* **TEXT FOR ANALYSIS**:
***
Auburn city council — Ward 2
- In office November 2012 – November 2018
- Preceded by: Sheila Eckman
- Succeeded by: Kelley Griswold

Personal details
- Born: 1963 or 1964 (age 61–62)
- Spouse: Becky ​(m. 1982)​
- Children: 3
- Education: Auburn University
- Website: andersforauburn.com

= Ron Anders Jr. =

American politician

Ronald Lynn Anders Jr. (born 1963 or 1964) is an American politician who has served as the mayor of Auburn, Alabama, since 2018. He was the CEO of Anders Bookstore prior to his election as mayor in 2018.

==Early life and education==
Anders attended Auburn High School, graduating in 1982 and graduated from Auburn University in 1986 where he was a cheerleader from 1984 until graduation. He took over as CEO of his family's business, Anders Bookstore, for 20 years until it was sold in 2005 to Follett Higher Education Group before the eventual shutdown of the bookstore in 2022.

==Political career==
===City council appointment and election===
Anders first entered politics after being appointed to the city council by mayor Bill Ham. He was appointed after Sheila Eckman left her seat open. Additionally, he announced that he would be running in the 2014 elections.

He would go on to win the Ward 2 election in 2014, and was elected Mayor Pro Tempore by the city council. He was sworn in on November 3, 2014.
***
* **DATA SUPPLIED**:
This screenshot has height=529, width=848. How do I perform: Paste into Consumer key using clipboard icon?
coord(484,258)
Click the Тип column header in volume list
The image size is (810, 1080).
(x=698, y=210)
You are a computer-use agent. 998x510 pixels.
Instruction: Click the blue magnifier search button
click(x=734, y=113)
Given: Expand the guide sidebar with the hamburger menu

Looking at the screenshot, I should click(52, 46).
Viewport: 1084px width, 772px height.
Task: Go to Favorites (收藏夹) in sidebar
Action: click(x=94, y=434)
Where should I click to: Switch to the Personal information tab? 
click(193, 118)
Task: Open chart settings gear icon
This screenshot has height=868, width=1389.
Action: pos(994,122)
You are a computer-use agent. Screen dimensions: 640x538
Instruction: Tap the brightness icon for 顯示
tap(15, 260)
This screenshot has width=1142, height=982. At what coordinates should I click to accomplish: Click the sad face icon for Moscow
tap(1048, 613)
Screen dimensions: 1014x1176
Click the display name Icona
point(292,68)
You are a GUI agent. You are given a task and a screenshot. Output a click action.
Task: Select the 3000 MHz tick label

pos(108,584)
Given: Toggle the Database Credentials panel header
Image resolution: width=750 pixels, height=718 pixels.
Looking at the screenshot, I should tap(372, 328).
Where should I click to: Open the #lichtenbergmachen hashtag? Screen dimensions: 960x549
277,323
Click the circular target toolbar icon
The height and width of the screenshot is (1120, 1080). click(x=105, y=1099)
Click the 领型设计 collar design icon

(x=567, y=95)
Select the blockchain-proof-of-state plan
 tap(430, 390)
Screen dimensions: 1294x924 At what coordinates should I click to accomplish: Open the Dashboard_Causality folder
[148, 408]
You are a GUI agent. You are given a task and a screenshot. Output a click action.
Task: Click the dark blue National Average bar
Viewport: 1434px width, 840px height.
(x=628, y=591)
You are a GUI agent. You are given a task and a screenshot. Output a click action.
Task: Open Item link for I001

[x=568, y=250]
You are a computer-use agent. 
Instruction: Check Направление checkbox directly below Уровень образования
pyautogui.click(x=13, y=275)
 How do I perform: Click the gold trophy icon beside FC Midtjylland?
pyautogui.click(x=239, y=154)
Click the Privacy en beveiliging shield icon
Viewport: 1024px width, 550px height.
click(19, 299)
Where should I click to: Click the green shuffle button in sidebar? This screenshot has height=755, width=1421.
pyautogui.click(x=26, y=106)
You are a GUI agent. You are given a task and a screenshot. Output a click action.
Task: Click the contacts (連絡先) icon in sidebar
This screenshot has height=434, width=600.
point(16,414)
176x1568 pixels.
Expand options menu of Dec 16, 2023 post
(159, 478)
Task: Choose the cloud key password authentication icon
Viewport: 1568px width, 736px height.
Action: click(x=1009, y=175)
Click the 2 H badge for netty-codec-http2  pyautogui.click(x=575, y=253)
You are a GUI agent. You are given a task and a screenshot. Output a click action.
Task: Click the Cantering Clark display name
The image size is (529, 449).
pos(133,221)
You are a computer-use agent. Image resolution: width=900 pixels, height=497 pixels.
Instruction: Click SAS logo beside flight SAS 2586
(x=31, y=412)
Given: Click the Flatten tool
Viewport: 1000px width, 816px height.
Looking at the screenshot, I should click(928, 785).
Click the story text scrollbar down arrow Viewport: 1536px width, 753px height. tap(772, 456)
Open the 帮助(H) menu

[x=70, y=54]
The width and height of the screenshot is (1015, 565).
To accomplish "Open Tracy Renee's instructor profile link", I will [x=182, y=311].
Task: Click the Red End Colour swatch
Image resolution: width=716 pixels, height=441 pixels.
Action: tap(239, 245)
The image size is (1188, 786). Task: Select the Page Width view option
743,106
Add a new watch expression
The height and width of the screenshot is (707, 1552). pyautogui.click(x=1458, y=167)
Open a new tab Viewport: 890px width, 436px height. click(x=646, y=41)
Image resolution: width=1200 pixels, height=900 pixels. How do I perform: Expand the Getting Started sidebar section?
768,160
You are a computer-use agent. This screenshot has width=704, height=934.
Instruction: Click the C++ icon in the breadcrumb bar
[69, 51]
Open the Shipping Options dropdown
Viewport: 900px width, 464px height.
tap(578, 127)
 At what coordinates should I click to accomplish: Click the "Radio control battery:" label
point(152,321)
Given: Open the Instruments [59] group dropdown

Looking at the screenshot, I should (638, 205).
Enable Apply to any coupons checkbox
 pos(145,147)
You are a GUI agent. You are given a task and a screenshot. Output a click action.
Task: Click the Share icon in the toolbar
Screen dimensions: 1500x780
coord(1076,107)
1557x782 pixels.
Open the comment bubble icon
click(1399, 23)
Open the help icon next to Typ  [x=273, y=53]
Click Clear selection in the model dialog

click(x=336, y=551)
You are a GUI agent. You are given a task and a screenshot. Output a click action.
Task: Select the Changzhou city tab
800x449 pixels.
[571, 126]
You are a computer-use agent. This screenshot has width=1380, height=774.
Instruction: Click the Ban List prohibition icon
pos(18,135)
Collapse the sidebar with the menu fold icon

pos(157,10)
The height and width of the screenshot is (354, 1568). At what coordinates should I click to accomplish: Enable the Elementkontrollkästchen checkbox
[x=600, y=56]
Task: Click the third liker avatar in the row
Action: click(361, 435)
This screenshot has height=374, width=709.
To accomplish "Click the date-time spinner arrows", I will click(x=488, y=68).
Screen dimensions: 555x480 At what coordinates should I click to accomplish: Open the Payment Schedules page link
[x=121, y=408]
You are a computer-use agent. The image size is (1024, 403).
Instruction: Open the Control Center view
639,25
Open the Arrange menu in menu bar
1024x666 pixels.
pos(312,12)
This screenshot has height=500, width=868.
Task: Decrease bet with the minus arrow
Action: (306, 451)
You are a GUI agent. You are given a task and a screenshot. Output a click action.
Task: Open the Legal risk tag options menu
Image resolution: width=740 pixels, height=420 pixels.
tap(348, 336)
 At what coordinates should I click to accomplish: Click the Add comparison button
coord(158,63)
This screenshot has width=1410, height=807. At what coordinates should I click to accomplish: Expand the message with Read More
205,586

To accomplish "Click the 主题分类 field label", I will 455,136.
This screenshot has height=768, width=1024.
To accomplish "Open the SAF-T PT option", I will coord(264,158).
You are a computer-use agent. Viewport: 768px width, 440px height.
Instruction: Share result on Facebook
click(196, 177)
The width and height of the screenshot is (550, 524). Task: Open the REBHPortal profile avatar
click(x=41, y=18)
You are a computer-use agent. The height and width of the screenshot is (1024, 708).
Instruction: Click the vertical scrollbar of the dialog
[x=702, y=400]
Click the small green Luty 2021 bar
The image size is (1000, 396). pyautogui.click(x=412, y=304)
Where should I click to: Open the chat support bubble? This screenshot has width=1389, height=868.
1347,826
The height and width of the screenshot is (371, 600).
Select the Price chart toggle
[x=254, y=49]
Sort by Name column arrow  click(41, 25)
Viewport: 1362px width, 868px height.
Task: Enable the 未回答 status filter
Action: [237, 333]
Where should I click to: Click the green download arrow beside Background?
***
* **INSTRUCTIONS**:
(1) In the biography of Ron Anders Jr., which mayor appointed him to the Auburn city council?
(2) Continue the biography of Ron Anders Jr. from the point where it stops.

* **RESPONSES TO THE TASKS**:
(1) Mayor Bill Ham appointed him.

(2)
===Mayor of Auburn===
After being elected to mayor, Anders stated how proud he was of the local community. During his time as mayor, Anders has helped build the East Alabama Health’s Auburn hospital and worked to improve parks and recreation such as an inclusive playground at Town Creek and further development of the Wire Road Soccer Complex.

==Electoral history==

2014 Auburn, Alabama municipal election – Ward 2
| Candidate | % |
|---|---|
| Ron Anders Jr. | Unopposed |

2018 Auburn, Alabama mayoral election
| Candidate |  | Votes | % |
|---|---|---|---|
| Ron Anders Jr. |  | 3,668 | 43% |
| David B. Hill |  | 2,500 | 29% |
| Brittany Cannon Dement |  | 2,179 | 25% |
| Lindburgh B. Jackson |  | 200 | 2% |
| Richard E. Speake |  | 52 | 1% |
| Jordan Langdon |  | 21 | 1% |
| Total votes |  | 8,620 | 100% |

2018 Auburn, Alabama mayoral election runoff
| Candidate |  | Votes | % |
|---|---|---|---|
| Ron Anders Jr. |  | 4,538 | 54.2% |
| David B. Hill |  | 3,831 | 45.8% |
| Total votes |  | 8,369 | 100.0% |

2022 Auburn, Alabama mayoral election
| Candidate |  | Votes | % |
|---|---|---|---|
| Ron Anders Jr. |  | Uncontested | 100% |

==Personal life==
Anders is married to Becky Anders with three kids, Camille, Joshua, and Patrick.